**About this exercise**
If a line below falls between the line with "Where should I" and the line with "The image size is (446, 792).", or is one of those two, output it exactly; output nothing else and no pictures.
Extracted data START
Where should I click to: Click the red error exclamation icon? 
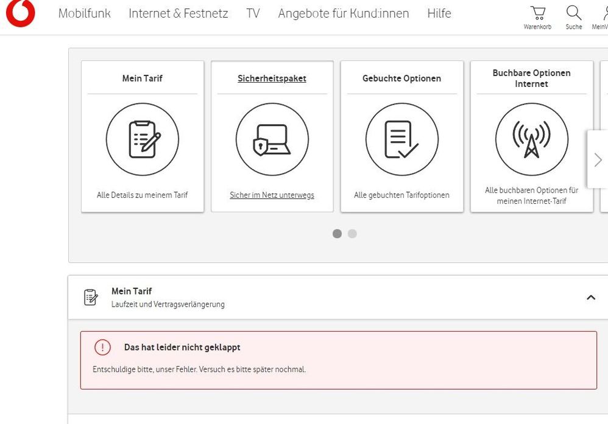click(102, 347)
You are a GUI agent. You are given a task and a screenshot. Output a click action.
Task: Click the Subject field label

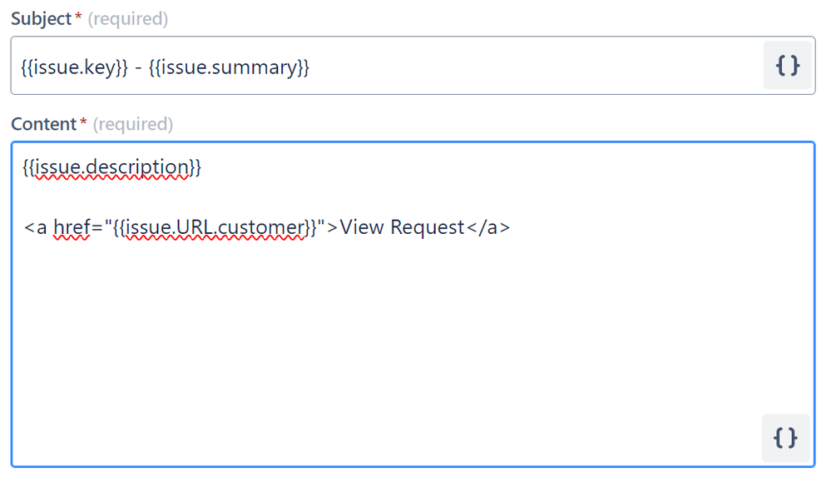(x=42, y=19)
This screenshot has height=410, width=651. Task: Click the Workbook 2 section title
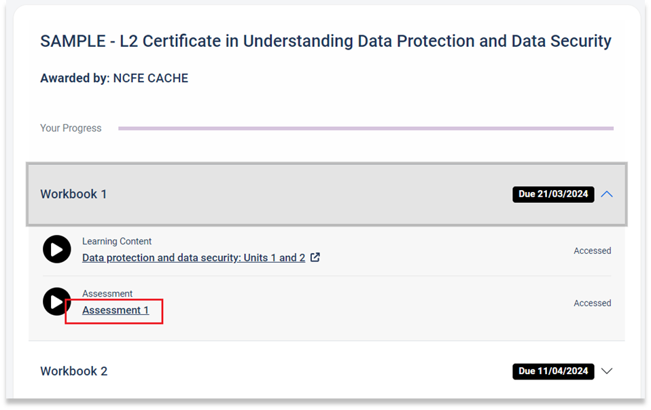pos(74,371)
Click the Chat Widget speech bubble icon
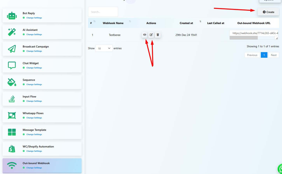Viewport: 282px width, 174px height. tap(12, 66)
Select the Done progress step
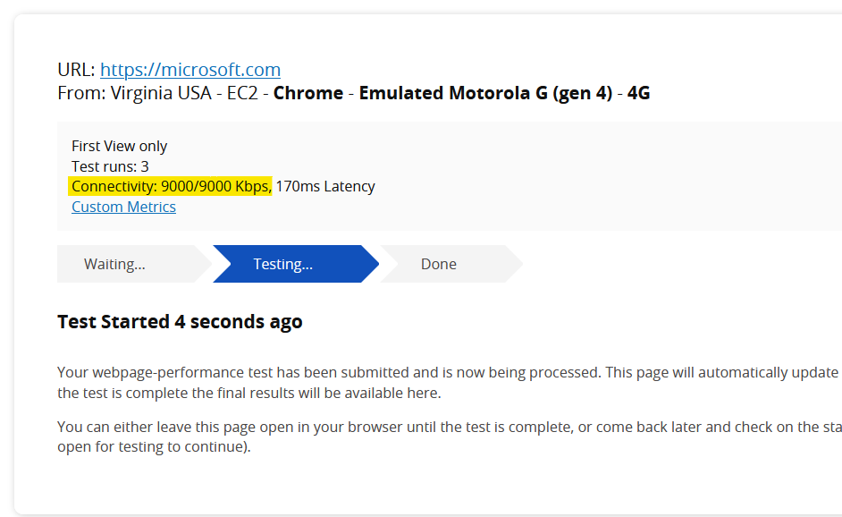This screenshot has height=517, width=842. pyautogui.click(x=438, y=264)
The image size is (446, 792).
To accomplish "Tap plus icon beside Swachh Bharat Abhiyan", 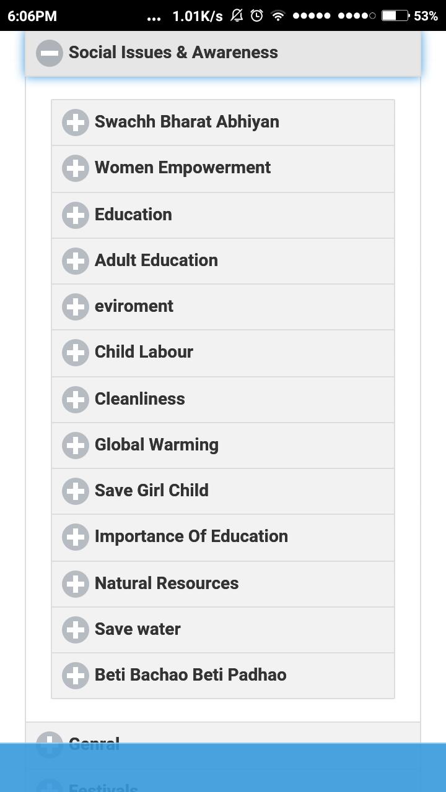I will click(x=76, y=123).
Extracted data END
Extracted data START
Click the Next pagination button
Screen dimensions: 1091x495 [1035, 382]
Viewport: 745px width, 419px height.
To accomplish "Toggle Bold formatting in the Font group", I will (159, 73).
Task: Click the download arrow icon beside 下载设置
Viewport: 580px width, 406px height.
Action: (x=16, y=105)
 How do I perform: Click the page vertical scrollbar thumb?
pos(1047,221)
Extracted data END
**The answer**
Where should I click to: Click the red error exclamation icon? 
click(102, 347)
You are a GUI agent. You are given a task and a screenshot. Output a click action.
Task: Click the Subject field label

(x=42, y=19)
This screenshot has height=410, width=651. Task: Click the Workbook 2 section title
pos(74,371)
Click the Chat Widget speech bubble icon
Viewport: 282px width, 174px height. tap(12, 66)
Select the Done progress step
This screenshot has height=517, width=842. pyautogui.click(x=438, y=264)
The image size is (446, 792).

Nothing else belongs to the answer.